Taylor Swift Sounds Off: “Music Is Art, and Art Should Be Paid For.”

Taylor Swift writes an op-ed revealing her take on the music industry (Photo: courtesy of searchednews.com)

Taylor Swift writes an op-ed revealing her take on the music industry (Photo: courtesy of searchednews.com)

It’s not exactly rare for famous people to let their opinions be known. From full-blown interviews to short quips on their Facebook or Twitter accounts, Hollywood and music industry superstars don’t typically hide their feelings on politics or anything else they feel passionate about. It is, however, rare for one of the pop-culture elite to actually write an entire op-ed for a nationwide newspaper.

Well, that’s exactly what Taylor Swift has done. The beautiful and talented singer/songwriter has written an op-ed for the Wall Street Journal in which she gives her optimistic two cents about the future of the music industry.

“In recent years, you’ve probably read the articles about major recording artists who have decided to practically give their music away, for this promotion or that exclusive deal,” she wrote. “My hope for the future, not just in the music industry, but in every young girl I meet…is that they all realize their worth and ask for it.”

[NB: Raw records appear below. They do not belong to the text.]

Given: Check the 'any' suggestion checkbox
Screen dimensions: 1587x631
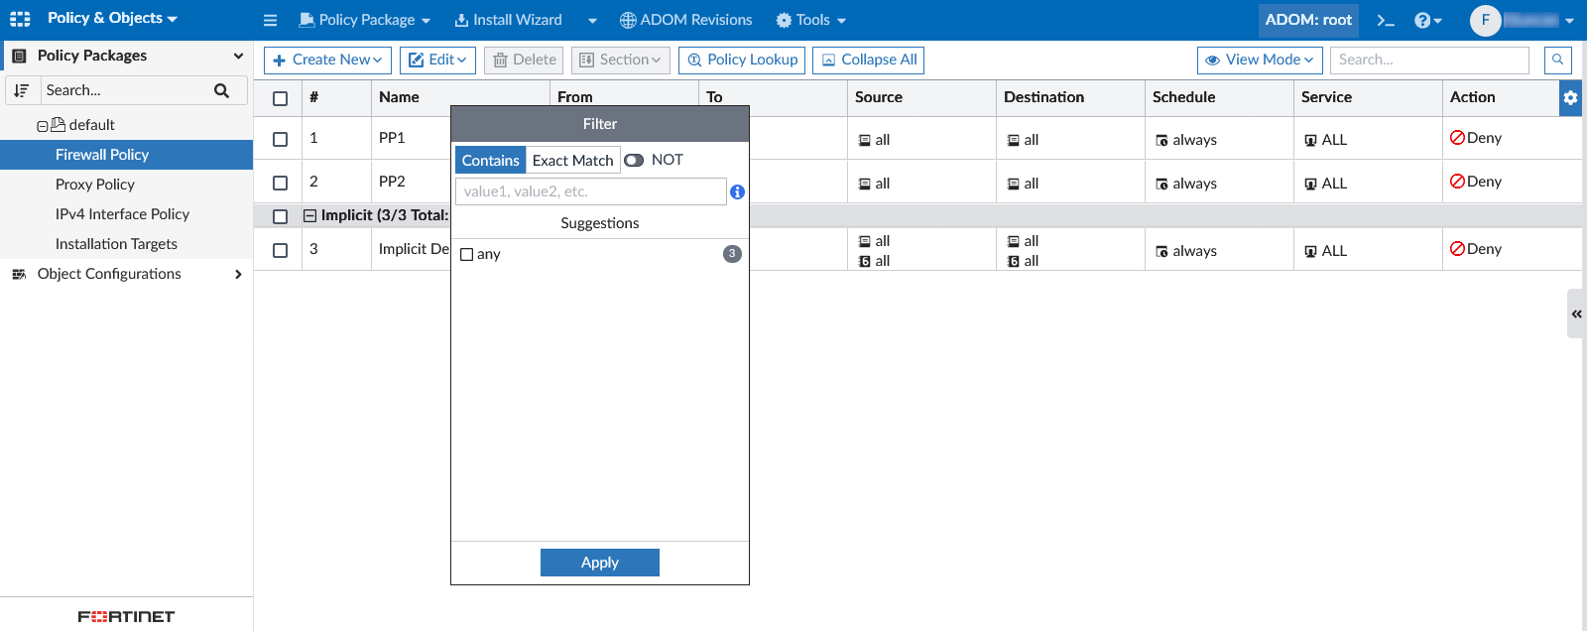Looking at the screenshot, I should click(467, 255).
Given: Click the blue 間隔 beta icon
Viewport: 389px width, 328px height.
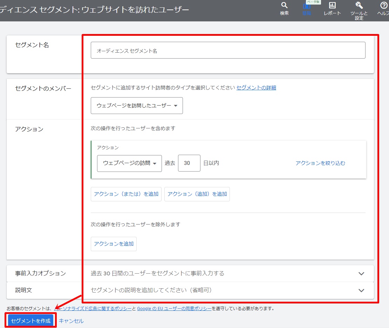Looking at the screenshot, I should (307, 6).
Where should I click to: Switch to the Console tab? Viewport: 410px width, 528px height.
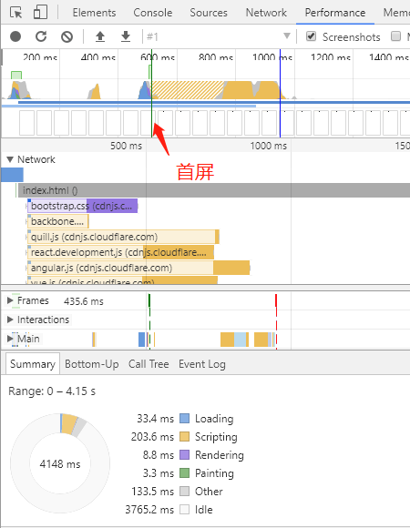(x=153, y=13)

While many artists are scathing in their remarks when it comes to revealing their personal opinions about their own industries, Swift remains typically upbeat, refusing to tarnish her famously sunny disposition. “Music is art, and art is important and rare,” she wrote. “Important, rare things are valuable. Valuable things should be paid for. It’s my opinion that music should not be free, and my prediction is that individual artists and their labels will someday decide what an album’s price point is. I hope they don’t underestimate themselves or undervalue their art.”

While celebrity has always been a popularity contest (that’s kinda how you get to become a celebrity in the first place), Taylor took some time to address the rising trend of social media-based popularity within the entertainment industry. “A friend of mine, who is an actress, told me that when the casting for her recent movie came down to two actresses, the casting director chose the actress with more Twitter followers,” she said. “I see this becoming a trend in the music industry.”

This is more than just a valid point. In a society where people can now become famous for simply being famous, sheer talent and ability are no longer enough to either grant or prolong success. Social media has changed everything and it appears that there is no going back.